GIVEN DATA
........
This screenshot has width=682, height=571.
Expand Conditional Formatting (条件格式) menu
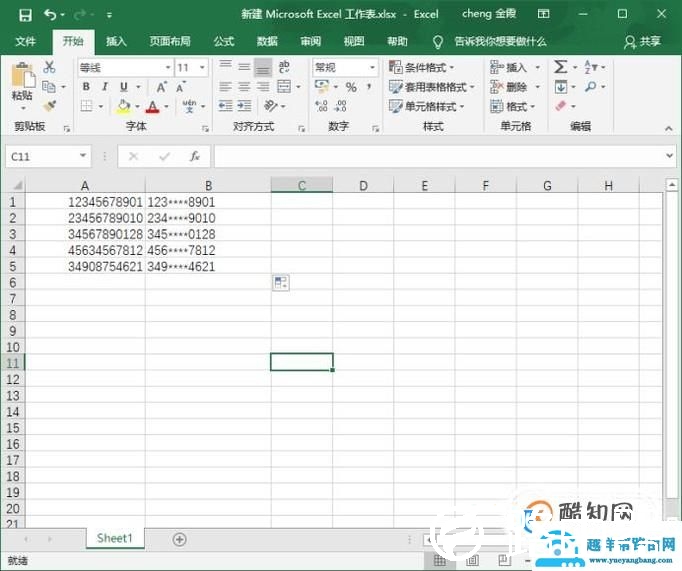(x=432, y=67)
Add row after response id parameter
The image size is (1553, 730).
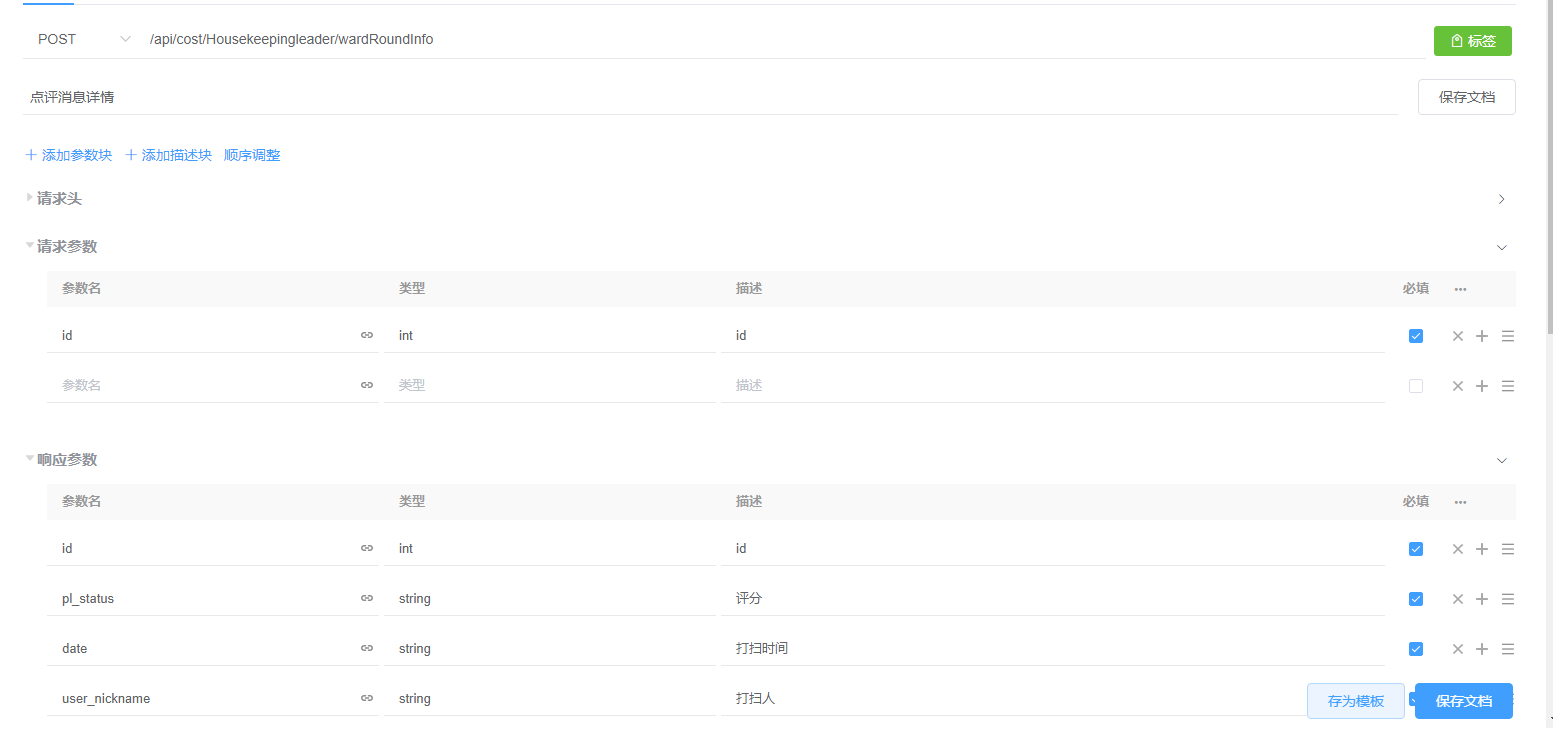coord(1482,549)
........
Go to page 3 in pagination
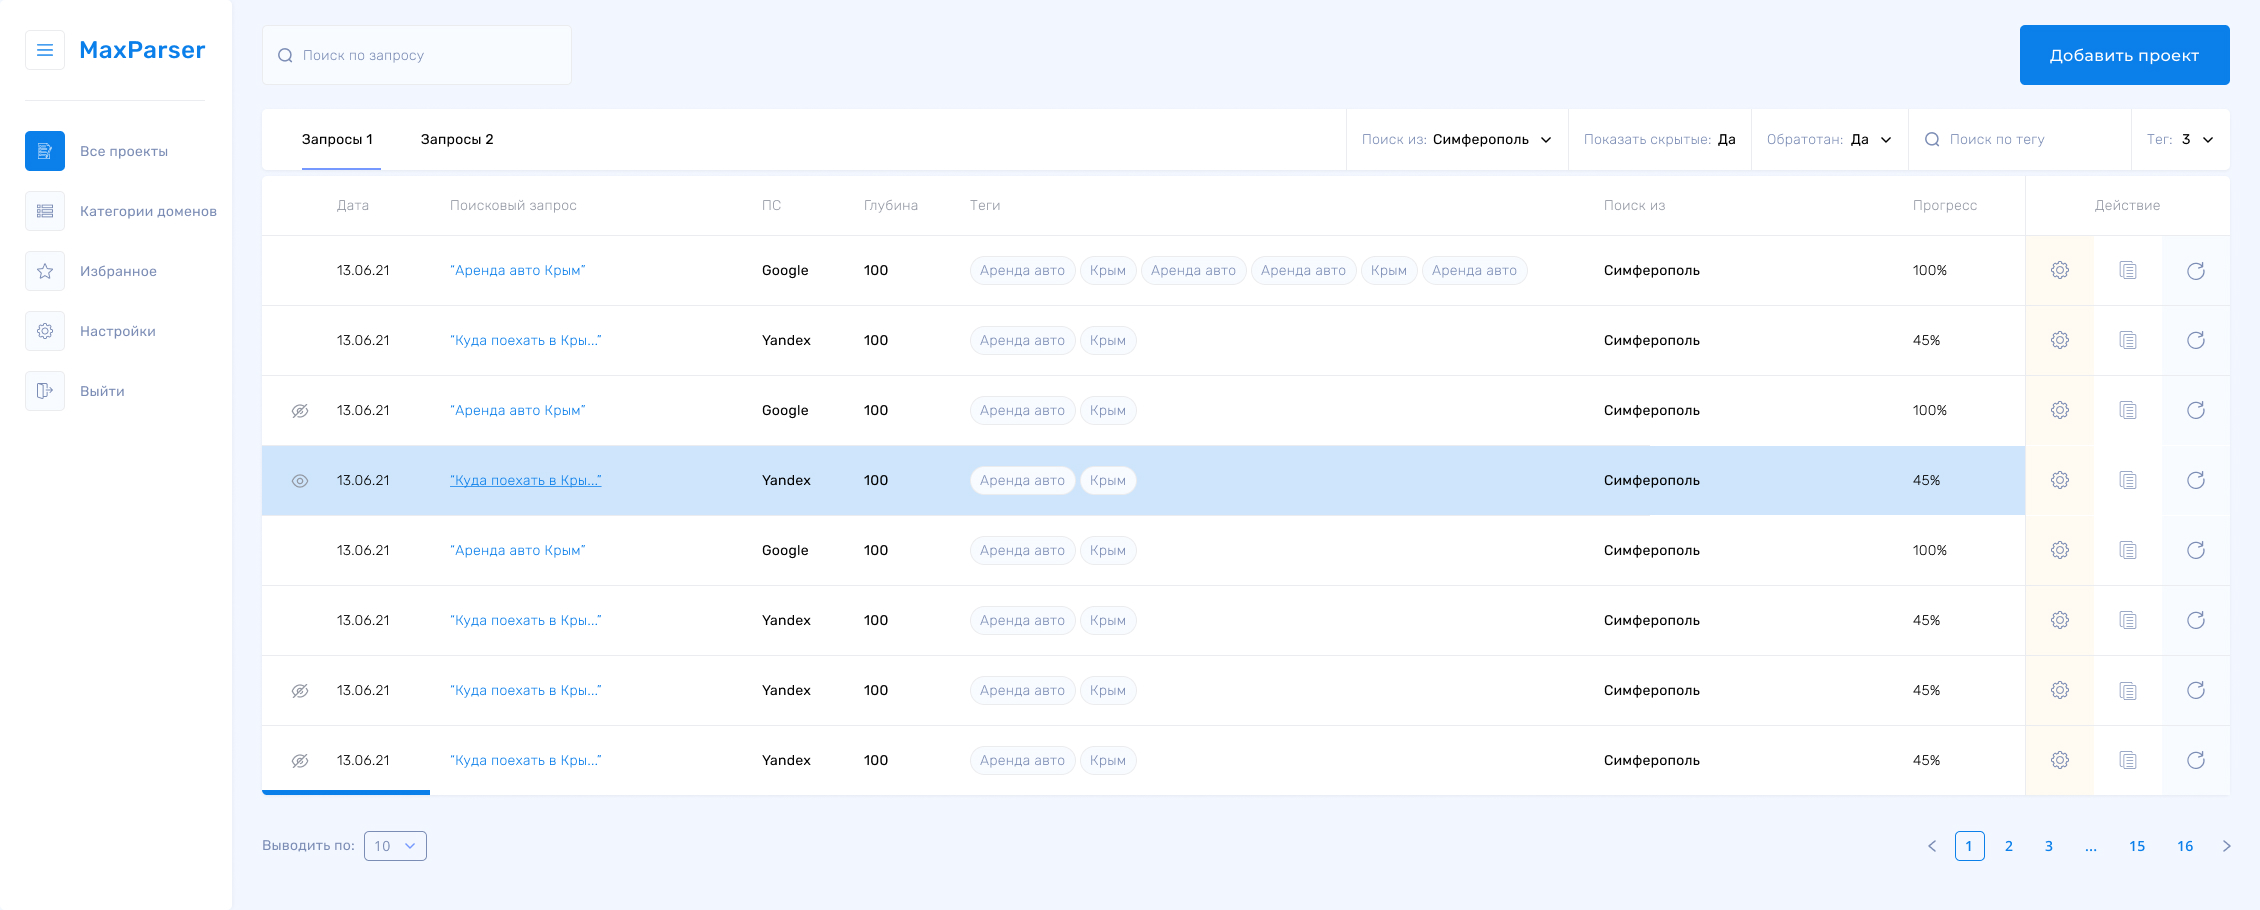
........
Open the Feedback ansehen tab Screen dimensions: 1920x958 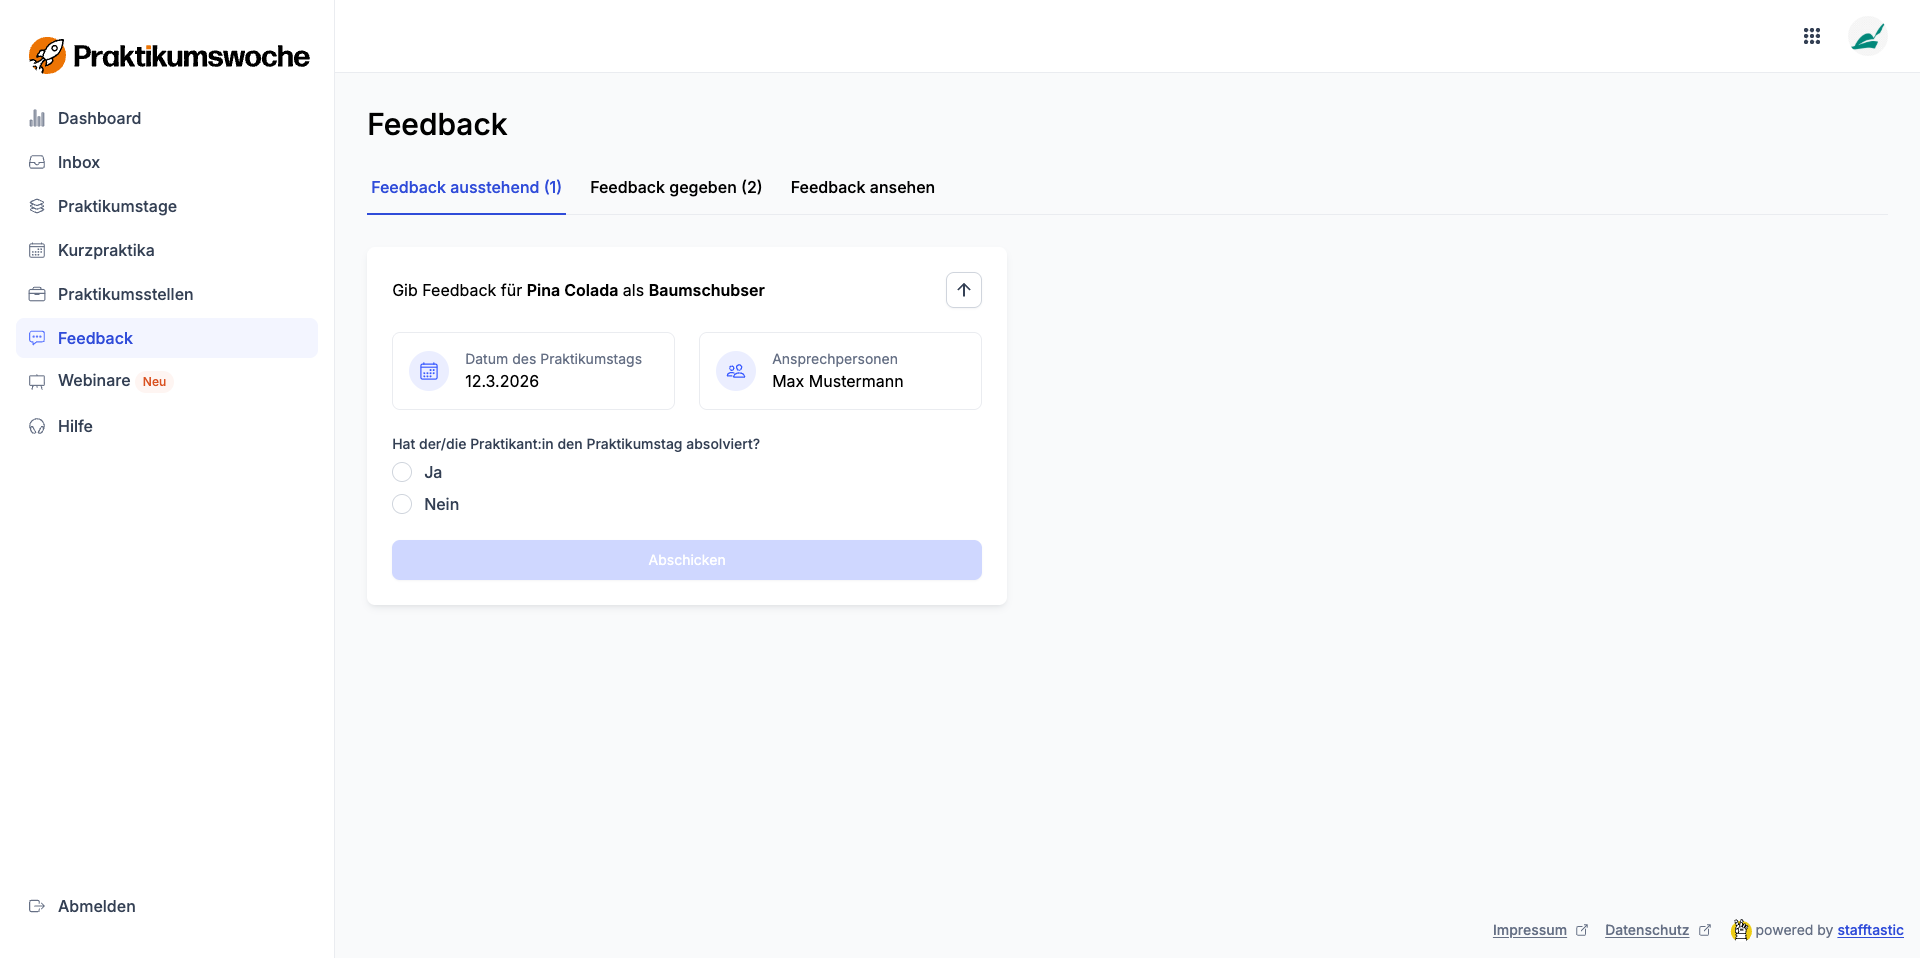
........
TASK BRIEF
Copy out the entries above word for word, from the line containing "Add row after response id parameter" to the line containing "coord(1482,549)", including both of those lines. Leave the pictures out.

WRITTEN RESPONSE
Add row after response id parameter
The image size is (1553, 730).
coord(1482,549)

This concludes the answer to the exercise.